EXERCISES TO COMPLETE
a. Answer these questions using the housing market post:
(i) Which company does the post name as the source of its affordability figures?
(ii) By what percentage did the overall market drop during the 1990s SoCal downturn?
(iii) Which year does the post predict will bring the greatest price drops in US real estate?
b. Reproduce a passage of the housing market post word for word. Begin at the words "Do remember that" and stop after "will be soon.".

SUPPLIED TEXT

Friday, August 22, 2008

Repost of this month's inventory, affordability, and SoCal foreclosures

This is a long post and it took a bit of work to create. So rather than have it lost after so other posts, I'm bringing the charts back to the front. Please grab a drink as there are a ton of charts to wade through. But I ask you the reader to look at them as a group; they're related. We're in a new point of the market. You'll find sales and foreclosures for DQ news, afford ability from Wells Fargo, and inventory from ziprealty and the MRIS.

If you're not a bit scared after reviewing these graphs... I think you've missed something. We have proof of tight credit, foreclosures exceeding sales in more and more markets, and a general bear market that is entrenched in real estate. In California, foreclosures are happening faster than sales. In other words, the current sales spike that is foreclosure dominated isn't enough to slow the decline nor even the driving forces behind the decline! California and Florida on their own are going to end the mortgage market as we knew it. Too many Billions have been destroyed as is.

Do remember that during the 1990's SoCal downturn, the communities that were immune through 1992... were the ones hardest hit. The overall market only dropped 18%. But the "immune" areas had late price drops that went to almost 40%!!! That is the pattern we're currently following. This time Nationally. Edit from the first posting: I have no charts to 100% prove this. Believe or not. My main prediction is that 2009 will be the year of the greatest price drops in US real estate. We're not quite yet in the timeframe of the greatest price drops, but we will be soon.

Affordability is shooting up. But wait... this assumes income measurement are following the historical pattern! Please, do not get me wrong. I appreciate Wells Fargo Keeping the same methodology. But one assumption about these charts is that grey market income is *not* declining. Can we assume that anymore? Certainly not in Southern California. I believe, as with many metrics, that the change in incomes is being under-recorded. I do not fault Wells Fargo, they are doing the best job possible. LA is also in trouble due to Hedge funds cutting the funding of "Hollywood." Also, do you see advertising spending going up or down in 2009? Advertising has been keeping the Westside market alive. If that revenue drops significantly, expect things to get worse quickly.

RAW DATA

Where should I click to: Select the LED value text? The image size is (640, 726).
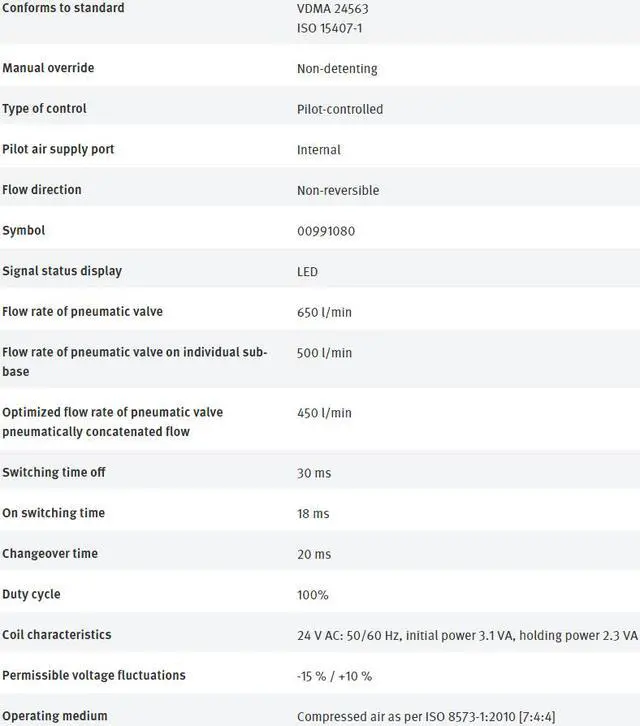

EXERCISE ANSWERS
a.
(i) Wells Fargo
(ii) 18%
(iii) 2009

b.
Do remember that during the 1990's SoCal downturn, the communities that were immune through 1992... were the ones hardest hit. The overall market only dropped 18%. But the "immune" areas had late price drops that went to almost 40%!!! That is the pattern we're currently following. This time Nationally. Edit from the first posting: I have no charts to 100% prove this. Believe or not. My main prediction is that 2009 will be the year of the greatest price drops in US real estate. We're not quite yet in the timeframe of the greatest price drops, but we will be soon.